L’on comprend ici le mouvement du poète qui consiste à mêler des éléments hétérogènes (le football et la peinture italienne), des époques, des langues (français et italien) pour retrouver finalement quelque chose de plus trivial encore que la pelle mécanique : un jouet, mais un jouet symbole de l’enfance, de l’origine inaccessible et de l’attachement immémorial à un parent – à la mère peut-être, évoquée dans la troisième partie du recueil sur une terrasse face au Petit Salève ? Progressivement, le joueur du FC Bâle est absenté du texte, pour n’en rester que quelques couleurs utiles à la composition du recueil ; les poèmes prenant parfois la forme du haïku, offrant une méditation sur la nature, les animaux et le Jura, s’appuyant de plus en plus sur un matériau qu’on peut imaginer autobiographique ; de l’automne on va vers l’hiver, vers la blancheur, la neige : « La neige au-dessus des mots », troisième partie aux tonalités tout à coup estivales, on voyage de Genève à Sienne au milieu des fresques de Giotto, troisième partie de ce triptyque où l’on entre dans la fabrique du poète. La forme alterne entre le fragment, le poème en prose et l’aphorisme, poursuivant la réflexion sur le rapport entre poésie et peinture :

 

La principale différence entre peinture et écriture (?) : on essaye d’être proche lorsque l’on peint, le plus possible. On est toujours plus ou moins loin au moment de l’écriture. Vraiment : je crois qu’écrire éloigne (p. 42)

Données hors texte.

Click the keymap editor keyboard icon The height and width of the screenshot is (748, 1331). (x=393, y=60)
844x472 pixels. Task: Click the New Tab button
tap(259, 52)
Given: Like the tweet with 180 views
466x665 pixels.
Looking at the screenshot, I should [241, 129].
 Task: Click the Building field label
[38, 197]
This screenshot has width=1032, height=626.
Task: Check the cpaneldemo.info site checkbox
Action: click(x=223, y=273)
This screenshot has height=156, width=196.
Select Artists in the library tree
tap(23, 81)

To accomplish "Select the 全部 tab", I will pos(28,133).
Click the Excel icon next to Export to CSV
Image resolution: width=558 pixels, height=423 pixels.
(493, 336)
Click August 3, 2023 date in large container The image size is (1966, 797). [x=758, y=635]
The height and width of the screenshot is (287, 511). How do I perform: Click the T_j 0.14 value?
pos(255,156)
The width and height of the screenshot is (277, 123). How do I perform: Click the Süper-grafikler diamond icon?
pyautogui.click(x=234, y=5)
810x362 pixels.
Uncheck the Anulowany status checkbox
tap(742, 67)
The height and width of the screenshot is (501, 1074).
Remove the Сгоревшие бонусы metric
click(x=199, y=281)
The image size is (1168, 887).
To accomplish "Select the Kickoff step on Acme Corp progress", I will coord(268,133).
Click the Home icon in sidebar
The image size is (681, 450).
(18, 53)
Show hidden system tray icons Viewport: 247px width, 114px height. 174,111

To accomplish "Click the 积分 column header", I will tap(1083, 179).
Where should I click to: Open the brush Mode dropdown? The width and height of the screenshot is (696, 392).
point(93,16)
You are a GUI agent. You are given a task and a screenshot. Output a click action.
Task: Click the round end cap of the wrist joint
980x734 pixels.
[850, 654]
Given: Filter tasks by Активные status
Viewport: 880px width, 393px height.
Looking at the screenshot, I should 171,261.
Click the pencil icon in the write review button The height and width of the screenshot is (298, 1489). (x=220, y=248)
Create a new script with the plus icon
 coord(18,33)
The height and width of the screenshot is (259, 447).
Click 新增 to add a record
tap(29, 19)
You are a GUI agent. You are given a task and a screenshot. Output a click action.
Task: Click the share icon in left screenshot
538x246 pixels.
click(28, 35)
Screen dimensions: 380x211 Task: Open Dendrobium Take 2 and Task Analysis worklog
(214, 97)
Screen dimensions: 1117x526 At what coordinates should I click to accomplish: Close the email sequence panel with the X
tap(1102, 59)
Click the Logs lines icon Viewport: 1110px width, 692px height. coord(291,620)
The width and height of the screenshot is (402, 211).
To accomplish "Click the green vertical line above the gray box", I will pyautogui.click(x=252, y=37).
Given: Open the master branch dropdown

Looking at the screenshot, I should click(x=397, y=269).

Si l’écriture éloigne c’est peut-être parce que la poésie constitue une forme d’exil par rapport à la langue : « Être exilé, écrit le poète, ce n’est pas se retourner (sur son passé, son pays, son amour), c’est voir le monde se retourner et ne plus nous voir » (p. 51). Tout au long du recueil, deux langages se côtoient, s’entrechoquent, l’écriture et la peinture ; deux langues se croisent, le français et l’italien, « Il faut absolument passer la frontière » (p. 47). Cette dernière partie parvient à les réunir, notamment par une anecdote où l’on apprend que le sujet poétique avait un défaut de prononciation qui l’amenait à confondre « les sons « on », « en » et « in » ». C’est ainsi donc qu’il prononçait son prénom « tantôt Laurin, tantôt Laurond. Tout était parfait ou presque, déjà, mais la langue française… » (p. 43). Faut-il entendre le Lorrain, comme le célèbre peintre et voir dans ce rapport difficile à la langue la naissance d’un poète à l’œil de peintre ? Le dernier fragment, par la métaphore réunissant deux réalités différentes (écriture et peinture) nous conforte dans cette lecture :

 

Le livre ne devra être rien d’autre que le fragile récipient où l’on brise les mots avec amour, patience, à l’image de ces petits bols en terre cuite dans lesquels le peintre ancien écrase les pigments pour faire naître la couleur – dont son regard, semble-t-il, mystérieusement, déjà, se nourrit. (p. 76)

 

Le texte finit par laisser la place au blanc de la page où « la fin est transparente », mais le lecteur peut retrouver d’un seul coup d’œil les poèmes peints de Laurent Cennamo en appuyant son regard sur la couverture de Fausto Cennamo qui annonce et redonne la couleur du recueil.